When you reach the line containing "Click Copy link to post text" in the entries below, begin reproducing lines exactly, and stop once the line containing "Open the WhatsApp" is done.

== SOURCE DATA

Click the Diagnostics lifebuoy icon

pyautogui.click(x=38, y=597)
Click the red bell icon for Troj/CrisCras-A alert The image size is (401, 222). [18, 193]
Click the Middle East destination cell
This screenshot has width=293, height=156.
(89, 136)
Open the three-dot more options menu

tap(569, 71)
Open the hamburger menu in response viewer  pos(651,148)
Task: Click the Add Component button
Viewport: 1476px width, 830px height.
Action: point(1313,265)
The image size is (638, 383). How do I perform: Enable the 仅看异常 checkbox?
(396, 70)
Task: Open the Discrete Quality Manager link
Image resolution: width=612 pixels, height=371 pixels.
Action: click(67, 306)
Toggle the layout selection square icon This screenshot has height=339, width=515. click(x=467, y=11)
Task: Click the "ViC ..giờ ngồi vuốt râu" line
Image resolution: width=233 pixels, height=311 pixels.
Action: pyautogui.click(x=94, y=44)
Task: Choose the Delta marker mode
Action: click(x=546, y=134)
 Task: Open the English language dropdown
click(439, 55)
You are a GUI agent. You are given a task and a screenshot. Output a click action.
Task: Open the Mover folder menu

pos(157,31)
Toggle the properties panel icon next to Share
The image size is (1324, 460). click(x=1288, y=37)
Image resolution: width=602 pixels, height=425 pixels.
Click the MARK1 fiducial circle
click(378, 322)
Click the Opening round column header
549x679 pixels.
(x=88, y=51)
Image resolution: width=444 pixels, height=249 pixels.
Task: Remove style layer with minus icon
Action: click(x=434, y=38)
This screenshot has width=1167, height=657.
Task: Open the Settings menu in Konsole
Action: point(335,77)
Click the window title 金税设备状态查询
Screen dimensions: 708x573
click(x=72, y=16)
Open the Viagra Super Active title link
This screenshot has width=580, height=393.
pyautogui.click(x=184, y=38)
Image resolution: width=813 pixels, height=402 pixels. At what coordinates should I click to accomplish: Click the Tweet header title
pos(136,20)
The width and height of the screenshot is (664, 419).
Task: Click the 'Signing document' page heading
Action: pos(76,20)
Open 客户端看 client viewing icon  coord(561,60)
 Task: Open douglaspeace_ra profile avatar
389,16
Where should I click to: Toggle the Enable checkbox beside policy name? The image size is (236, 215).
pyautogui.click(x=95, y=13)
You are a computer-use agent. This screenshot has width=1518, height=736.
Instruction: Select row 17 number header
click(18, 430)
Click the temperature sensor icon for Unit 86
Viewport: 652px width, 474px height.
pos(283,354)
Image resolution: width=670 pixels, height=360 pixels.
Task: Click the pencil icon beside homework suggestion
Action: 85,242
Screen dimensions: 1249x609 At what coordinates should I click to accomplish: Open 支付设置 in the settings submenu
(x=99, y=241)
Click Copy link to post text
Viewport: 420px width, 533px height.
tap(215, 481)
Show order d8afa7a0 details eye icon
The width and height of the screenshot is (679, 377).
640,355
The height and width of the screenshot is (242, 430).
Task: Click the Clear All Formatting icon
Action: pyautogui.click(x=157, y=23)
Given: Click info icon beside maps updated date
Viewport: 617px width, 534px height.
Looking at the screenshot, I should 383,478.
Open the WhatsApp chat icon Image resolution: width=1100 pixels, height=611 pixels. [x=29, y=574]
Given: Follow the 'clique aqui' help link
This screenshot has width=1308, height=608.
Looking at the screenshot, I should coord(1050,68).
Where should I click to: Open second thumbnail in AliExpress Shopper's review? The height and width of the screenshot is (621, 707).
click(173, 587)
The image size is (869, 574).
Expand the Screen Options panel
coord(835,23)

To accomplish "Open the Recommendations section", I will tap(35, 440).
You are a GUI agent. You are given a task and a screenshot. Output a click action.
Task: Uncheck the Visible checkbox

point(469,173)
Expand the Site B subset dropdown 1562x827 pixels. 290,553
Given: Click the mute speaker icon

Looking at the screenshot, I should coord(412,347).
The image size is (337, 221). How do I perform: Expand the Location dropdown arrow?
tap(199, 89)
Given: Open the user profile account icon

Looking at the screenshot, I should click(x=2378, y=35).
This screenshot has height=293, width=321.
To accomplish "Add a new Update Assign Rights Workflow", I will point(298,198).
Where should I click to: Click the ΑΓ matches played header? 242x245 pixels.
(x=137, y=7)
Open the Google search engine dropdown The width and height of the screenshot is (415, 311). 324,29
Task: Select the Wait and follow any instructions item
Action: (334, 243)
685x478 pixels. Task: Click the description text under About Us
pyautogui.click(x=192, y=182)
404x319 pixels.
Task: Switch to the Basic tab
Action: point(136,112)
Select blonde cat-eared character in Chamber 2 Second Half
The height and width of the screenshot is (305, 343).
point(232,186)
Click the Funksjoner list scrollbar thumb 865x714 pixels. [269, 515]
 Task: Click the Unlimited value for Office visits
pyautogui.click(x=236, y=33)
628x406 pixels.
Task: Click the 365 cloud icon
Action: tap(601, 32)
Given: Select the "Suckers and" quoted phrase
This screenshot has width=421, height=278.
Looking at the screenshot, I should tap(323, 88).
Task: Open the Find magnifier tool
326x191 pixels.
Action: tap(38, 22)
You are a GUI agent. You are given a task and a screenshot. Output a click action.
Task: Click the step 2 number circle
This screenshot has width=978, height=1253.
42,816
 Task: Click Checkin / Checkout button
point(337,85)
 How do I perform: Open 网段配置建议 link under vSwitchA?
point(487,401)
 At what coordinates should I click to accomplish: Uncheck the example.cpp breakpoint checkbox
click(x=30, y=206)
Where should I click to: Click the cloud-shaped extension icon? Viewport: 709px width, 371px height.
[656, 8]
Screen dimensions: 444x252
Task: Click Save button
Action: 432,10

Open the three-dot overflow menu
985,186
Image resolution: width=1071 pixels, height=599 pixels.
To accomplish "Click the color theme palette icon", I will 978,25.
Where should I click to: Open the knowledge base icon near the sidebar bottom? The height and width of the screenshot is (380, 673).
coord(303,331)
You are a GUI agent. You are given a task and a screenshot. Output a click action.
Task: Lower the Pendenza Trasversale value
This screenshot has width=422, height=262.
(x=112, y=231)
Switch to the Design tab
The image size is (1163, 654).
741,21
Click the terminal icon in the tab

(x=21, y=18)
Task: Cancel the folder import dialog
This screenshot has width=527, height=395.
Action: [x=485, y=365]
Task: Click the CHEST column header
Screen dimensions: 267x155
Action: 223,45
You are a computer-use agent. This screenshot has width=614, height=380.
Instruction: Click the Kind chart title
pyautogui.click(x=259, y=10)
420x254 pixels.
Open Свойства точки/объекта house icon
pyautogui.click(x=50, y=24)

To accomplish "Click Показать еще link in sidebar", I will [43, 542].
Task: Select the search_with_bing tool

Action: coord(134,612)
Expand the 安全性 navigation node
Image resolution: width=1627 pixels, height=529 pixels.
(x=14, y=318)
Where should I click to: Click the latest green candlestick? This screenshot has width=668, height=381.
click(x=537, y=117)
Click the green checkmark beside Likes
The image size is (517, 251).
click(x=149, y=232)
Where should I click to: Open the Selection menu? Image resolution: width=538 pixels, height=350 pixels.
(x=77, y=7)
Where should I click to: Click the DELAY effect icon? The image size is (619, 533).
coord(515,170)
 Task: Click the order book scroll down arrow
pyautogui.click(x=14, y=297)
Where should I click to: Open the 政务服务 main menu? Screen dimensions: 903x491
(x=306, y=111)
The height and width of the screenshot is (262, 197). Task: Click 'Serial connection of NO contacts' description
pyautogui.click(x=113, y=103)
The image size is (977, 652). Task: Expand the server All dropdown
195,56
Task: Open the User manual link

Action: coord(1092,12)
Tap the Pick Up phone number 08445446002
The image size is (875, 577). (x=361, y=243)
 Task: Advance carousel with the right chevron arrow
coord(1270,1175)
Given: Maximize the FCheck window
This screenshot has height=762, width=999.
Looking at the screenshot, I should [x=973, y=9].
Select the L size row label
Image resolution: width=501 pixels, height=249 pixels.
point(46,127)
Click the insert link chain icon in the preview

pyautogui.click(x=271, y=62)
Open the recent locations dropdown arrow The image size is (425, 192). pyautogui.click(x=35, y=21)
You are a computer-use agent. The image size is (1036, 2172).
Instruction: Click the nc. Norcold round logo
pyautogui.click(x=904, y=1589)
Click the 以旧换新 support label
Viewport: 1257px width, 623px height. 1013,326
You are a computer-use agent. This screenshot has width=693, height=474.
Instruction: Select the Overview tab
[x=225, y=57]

====

> **OUTPUT FOR THIS EXERCISE**
Click Copy link to post text
Viewport: 420px width, 533px height.
tap(215, 481)
Show order d8afa7a0 details eye icon
The width and height of the screenshot is (679, 377).
640,355
The height and width of the screenshot is (242, 430).
Task: Click the Clear All Formatting icon
Action: pyautogui.click(x=157, y=23)
Given: Click info icon beside maps updated date
Viewport: 617px width, 534px height.
Looking at the screenshot, I should 383,478.
Open the WhatsApp chat icon Image resolution: width=1100 pixels, height=611 pixels. [x=29, y=574]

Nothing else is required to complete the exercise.